By Dan Moren
May 8, 2015 8:22 AM PT
Is there an (Amazon) Echo in here?
I’ve spent several weeks with the Echo, and in that time, I’ve actually grown to like it quite a bit. But it’s still not a product that most people are likely to want—yet, anyway.
If I had to sum up the Echo as a product in just one word, it would be “weird.” That extends all the way from its marketing—the device is called the Echo, but the smart assistant living inside of it can be addressed as either “Alexa” or “Amazon”—to its ecosystem, or more specifically, its lack thereof. This is a product that would have seemed more likely to come out of Microsoft or Google, not Amazon.
At its heart, Amazon is a retailer. You buy things from it, whether they be books, laundry detergent, LEGOs, or music and movies. But you don’t entrust Amazon with your detailed personal information. So buying an Echo is a bit like hiring a personal assistant who doesn’t know where your calendar is, can’t read your email, and accidentally set fire to your Rolodex.

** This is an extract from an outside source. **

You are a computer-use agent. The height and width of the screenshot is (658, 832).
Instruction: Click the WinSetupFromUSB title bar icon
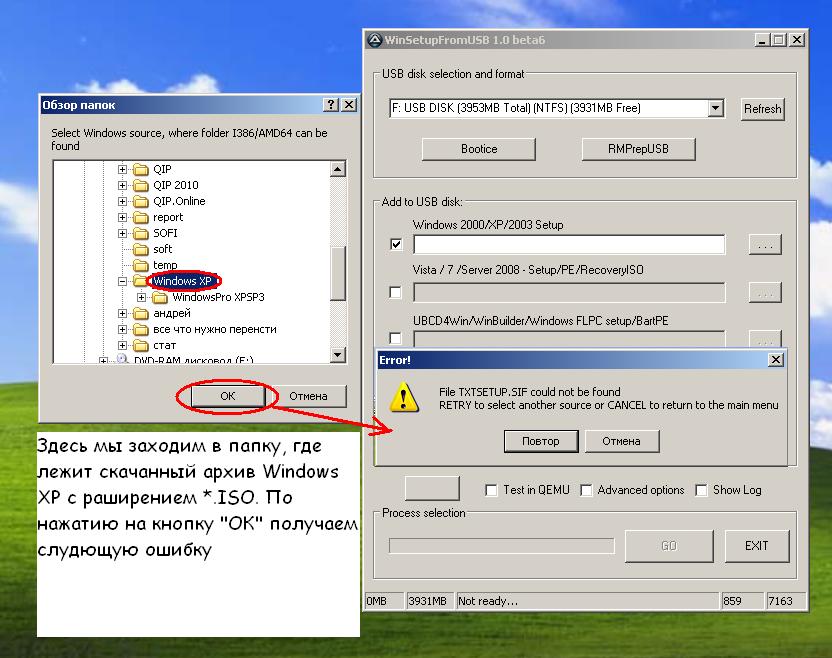(x=374, y=40)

And yet, for a device that hooks into a service that’s primarily about buying things, the Echo doesn’t help you much in that department either. Its biggest concessions in that direction are a shopping list (which until recently was only accessible in the Amazon Echo iOS app), and the ability to buy music from Amazon. Otherwise, this is about as far from the Amazon Dash Button as you can imagine.
Maybe Amazon is building up an internal database of all the things I add to my shopping list and to-do list, all the music I play, and all the queries I ask my virtual assistant. But even if they were, I’m not sure where exactly that would get them.
And the device itself isn’t widely available; it’s still being sold on an invitation-only basis. It also wasn’t really marketed at all, and I couldn’t even find a press release on Amazon’s site announcing it. So if Amazon’s looking to make money off selling the device, well, then somebody should let them know they’re Doing It Wrong.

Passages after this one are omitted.